■ Work instruction
Could you filter the records below down to the lines that include the word "circle"?

====== Source material ======

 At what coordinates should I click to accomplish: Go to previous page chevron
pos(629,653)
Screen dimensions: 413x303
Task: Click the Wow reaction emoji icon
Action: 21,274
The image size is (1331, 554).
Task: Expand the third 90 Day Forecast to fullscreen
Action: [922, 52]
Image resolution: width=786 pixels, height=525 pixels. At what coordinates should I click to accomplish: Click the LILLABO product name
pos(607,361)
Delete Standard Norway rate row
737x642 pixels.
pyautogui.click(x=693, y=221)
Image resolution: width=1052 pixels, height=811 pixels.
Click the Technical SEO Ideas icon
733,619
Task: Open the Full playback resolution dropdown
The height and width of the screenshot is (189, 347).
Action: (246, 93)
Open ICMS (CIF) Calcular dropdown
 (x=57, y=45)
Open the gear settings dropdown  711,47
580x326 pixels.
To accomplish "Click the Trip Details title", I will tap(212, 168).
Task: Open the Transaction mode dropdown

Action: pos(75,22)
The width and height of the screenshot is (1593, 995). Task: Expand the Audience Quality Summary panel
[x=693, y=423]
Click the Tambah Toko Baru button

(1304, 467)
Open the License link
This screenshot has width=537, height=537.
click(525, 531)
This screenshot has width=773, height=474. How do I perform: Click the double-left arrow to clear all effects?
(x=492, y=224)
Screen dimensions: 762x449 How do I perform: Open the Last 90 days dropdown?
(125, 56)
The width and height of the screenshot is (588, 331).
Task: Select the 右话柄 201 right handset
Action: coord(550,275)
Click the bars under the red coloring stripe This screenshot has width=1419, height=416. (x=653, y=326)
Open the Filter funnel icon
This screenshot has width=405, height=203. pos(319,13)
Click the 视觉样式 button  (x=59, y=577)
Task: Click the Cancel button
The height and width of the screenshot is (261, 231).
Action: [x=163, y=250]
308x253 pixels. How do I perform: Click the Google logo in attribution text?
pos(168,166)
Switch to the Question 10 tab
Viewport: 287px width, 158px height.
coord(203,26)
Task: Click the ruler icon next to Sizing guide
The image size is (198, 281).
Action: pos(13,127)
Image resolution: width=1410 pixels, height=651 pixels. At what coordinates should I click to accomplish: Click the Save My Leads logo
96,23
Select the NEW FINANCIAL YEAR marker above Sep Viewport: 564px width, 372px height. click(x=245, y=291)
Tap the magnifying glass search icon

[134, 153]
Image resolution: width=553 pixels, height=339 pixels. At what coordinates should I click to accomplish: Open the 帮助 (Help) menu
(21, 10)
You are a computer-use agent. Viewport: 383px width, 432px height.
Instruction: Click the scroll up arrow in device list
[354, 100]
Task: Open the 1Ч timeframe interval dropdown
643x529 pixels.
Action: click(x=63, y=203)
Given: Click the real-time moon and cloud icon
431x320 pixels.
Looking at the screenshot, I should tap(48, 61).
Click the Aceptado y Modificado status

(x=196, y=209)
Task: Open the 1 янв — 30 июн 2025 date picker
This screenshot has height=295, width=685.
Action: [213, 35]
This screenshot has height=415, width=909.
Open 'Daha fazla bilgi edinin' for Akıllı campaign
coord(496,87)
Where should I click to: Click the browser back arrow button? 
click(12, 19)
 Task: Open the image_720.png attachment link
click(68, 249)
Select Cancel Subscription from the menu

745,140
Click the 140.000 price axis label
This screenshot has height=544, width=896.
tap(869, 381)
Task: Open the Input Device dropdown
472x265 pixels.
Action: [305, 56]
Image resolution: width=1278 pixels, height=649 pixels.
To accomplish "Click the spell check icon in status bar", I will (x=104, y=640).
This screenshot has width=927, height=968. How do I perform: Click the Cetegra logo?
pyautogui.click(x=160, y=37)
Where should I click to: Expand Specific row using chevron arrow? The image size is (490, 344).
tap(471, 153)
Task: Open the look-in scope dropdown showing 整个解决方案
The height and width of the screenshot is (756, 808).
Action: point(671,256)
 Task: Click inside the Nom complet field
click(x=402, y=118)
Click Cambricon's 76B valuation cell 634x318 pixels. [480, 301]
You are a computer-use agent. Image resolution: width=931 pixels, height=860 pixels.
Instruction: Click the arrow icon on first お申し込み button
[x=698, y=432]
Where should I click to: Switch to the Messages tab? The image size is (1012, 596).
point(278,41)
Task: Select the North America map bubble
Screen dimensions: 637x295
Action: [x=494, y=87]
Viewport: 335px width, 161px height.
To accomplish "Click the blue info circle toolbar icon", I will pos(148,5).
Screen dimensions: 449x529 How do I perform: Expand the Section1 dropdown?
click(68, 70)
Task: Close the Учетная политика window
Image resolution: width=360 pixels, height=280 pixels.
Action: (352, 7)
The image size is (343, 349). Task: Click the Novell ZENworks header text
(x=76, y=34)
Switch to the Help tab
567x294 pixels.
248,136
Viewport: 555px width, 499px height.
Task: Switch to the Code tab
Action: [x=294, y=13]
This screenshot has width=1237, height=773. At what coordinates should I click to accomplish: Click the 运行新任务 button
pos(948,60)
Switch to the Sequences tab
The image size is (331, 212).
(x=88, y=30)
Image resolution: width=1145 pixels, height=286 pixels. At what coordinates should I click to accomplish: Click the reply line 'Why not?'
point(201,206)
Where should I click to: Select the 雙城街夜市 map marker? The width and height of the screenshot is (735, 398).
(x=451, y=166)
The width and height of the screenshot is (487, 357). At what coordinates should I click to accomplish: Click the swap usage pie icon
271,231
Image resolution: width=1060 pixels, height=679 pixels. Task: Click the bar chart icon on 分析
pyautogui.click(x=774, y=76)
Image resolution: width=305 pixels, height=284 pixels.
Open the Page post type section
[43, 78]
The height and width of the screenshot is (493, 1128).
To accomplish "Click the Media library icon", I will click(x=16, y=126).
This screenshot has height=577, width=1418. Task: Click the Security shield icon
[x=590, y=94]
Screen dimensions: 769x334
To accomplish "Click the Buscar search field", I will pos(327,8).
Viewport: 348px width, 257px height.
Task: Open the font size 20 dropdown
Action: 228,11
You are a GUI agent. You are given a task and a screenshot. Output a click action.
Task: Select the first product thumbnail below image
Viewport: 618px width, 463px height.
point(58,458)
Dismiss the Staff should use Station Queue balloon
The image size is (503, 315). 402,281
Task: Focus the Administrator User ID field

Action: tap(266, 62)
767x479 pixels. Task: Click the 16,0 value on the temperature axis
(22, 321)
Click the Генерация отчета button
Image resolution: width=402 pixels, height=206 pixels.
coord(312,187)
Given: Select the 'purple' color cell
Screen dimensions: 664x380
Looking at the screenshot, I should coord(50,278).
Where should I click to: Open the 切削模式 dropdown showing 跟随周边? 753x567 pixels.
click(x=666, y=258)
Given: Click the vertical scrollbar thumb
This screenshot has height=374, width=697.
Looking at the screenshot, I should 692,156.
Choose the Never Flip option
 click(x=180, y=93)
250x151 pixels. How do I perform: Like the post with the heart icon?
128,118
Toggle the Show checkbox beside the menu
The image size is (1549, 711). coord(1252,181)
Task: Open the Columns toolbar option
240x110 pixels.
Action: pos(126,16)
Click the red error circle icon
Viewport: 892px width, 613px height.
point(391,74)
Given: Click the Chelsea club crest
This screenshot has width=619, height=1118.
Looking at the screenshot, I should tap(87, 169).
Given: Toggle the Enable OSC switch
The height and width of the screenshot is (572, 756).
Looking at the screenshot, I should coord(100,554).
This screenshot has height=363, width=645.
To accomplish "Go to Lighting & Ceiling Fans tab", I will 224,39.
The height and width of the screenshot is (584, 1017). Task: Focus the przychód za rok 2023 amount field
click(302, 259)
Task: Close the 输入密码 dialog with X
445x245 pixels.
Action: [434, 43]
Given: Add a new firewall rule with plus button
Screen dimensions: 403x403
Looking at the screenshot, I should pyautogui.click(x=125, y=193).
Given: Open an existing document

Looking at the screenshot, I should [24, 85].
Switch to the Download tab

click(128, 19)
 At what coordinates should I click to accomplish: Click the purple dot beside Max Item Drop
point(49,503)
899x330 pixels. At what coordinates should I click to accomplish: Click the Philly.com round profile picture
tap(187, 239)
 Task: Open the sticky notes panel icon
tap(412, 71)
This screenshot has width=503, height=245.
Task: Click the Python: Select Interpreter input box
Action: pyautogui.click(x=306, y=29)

======

■ Your response
To accomplish "Click the blue info circle toolbar icon", I will pos(148,5).
Click the red error circle icon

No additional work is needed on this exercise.